*Given passage*.
[Start of section]

A new system of data transmission using twisted beams of light at ultra-high speeds — capable of transmitting up to 2.56 terabits per second, has been developed by a team of researchers from the U.S., China, Israel, and Pakistan.
For perspective, broadband cable at its best does about 30 megabits per second. This new twisted-light system “transmits more than 85,000 times more data per second.”
The potential applications for this technology include building high-speed satellite communication links, short free-space terrestrial links, or ultra-high speed internet service.
“You’re able to do things with light that you can’t do with electricity,” said Alan Willner, electrical engineering professor at the USC Viterbi School of Engineering and the corresponding author of an article about the research that was published in Nature Photonics on June 24. “That’s the beauty of light; it’s a bunch of photons that can be manipulated in many different ways at very high speed.”
The researchers used “beam-twisting ‘phase holograms’ to manipulate eight beams of light so that each one twisted in a DNA-like helical shape as it propagated in free space. Each of the beams had its own individual twist and can be encoded with ‘1’ and ‘0’ data bits, making each an independent data stream — much like separate channels on your radio.”
The researchers demonstrated this by transmitting the data over open space in the lab, in a simulation of the kind of communications that might happen between satellites in space.

[End of section]

*Exercise requirements*. Reproduce the part of the twisted-light transmission passage above between "A new system" and "Israel, and Pakistan.", inclusive, word for word.

*Source information*.
[Start of section]

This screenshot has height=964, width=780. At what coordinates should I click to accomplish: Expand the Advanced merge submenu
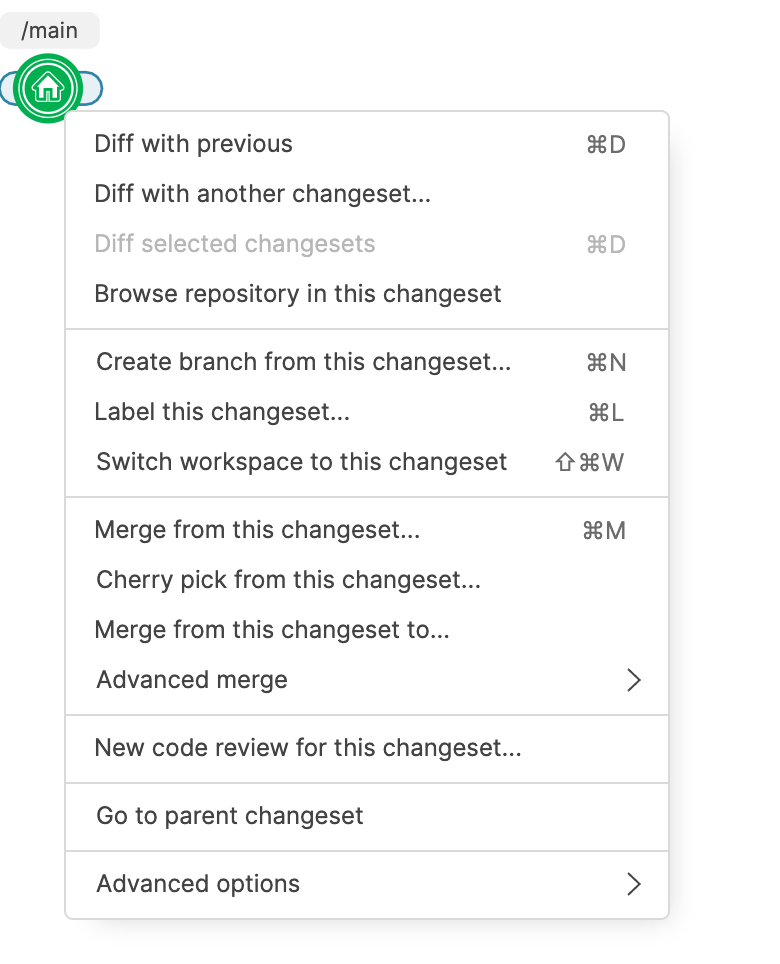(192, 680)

[End of section]
[Start of section]

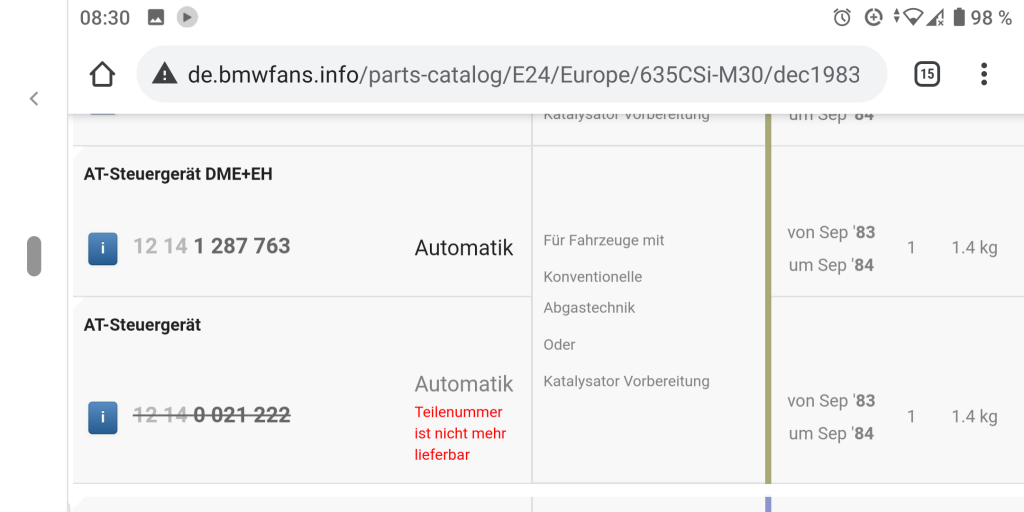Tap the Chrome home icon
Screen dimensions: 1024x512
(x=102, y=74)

[End of section]

*Final answer*.
A new system of data transmission using twisted beams of light at ultra-high speeds — capable of transmitting up to 2.56 terabits per second, has been developed by a team of researchers from the U.S., China, Israel, and Pakistan.